This is the full piece, but just the second layer. More to come. I’m documenting the creation of it.
The base of this was a generic painting background I did maybe a year ago. Yesterday, I was working on another piece and had some spare paint. I fished around the not-yet-completed stack of canvases and found this one. I decided to add some pages to it first because I like the look of words showing through paint. It is hard for me to remember what order things should be done, but I’m getting better. Rather than just gluing or painting on the canvas by feel, I’m trying to think about how I want the finished piece to look.
Sometimes making art is about just going with the feeling, and sometimes it is about trying to say something. Sometimes it is a little of both.
I dug around my “to be torn up” pile of books and chose “The Silent World” by Captain J. Y. Cousteau.
(bottom right detail)
Tearing up books to use in art was a hard thing to get over, being a life-long reader and a library worker. I have about five books to do this with, and I got them all for free. I guess ideally I’d use different books for each piece, but I can’t justify trashing a book for just three or four pages.
(middle detail)
I pulled out random pages, and here are the chapter titles for the three different pages. I liked them enough to make sure that I don’t totally obscure them.
Drowned museum
Cave diving
Treasure below.
I don’t remember what the base coat colors are. The paint colors that are over the pages are – titanium white, cadmium yellow deep hue, Payne’s grey. I put blobs of them into a large yogurt lid and put some glazing medium on top. I blended them only as I went, using the brush. I was surprised to discover the mix ended up being a mossy green. It looks worn, like rocks with lichens. But it also looks a bit like bird poop. While trying to remove some of the paint from the pages so I could see the words, the paper tore. I liked the look, so I kept doing it.

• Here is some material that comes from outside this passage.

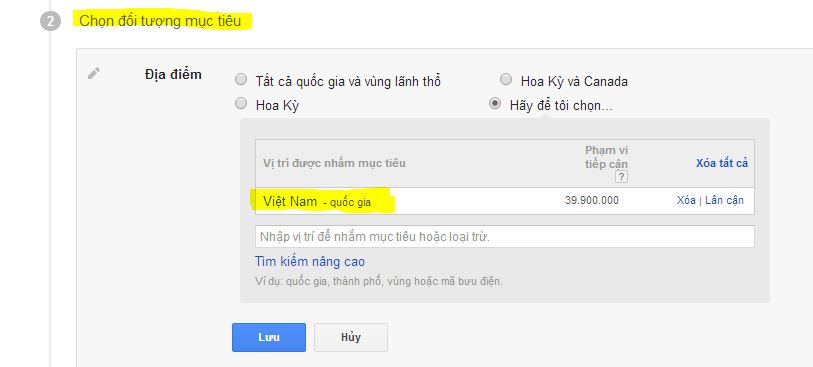Select the Hoa Kỳ và Canada radio option
Image resolution: width=813 pixels, height=367 pixels.
pyautogui.click(x=506, y=80)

I’m meditating while working on this about young people who are lost, who haven’t been raised with any moral foundations. They don’t know right from wrong because they weren’t ever taught. After a certain point, a person is too old to be taught this in any meaningful way. On the surface, they look normal, but deep underneath there is darkness. These people are the scariest of all, because they don’t even know when they have crossed a line.
This is a way to meditate and pray yet make something at the same time.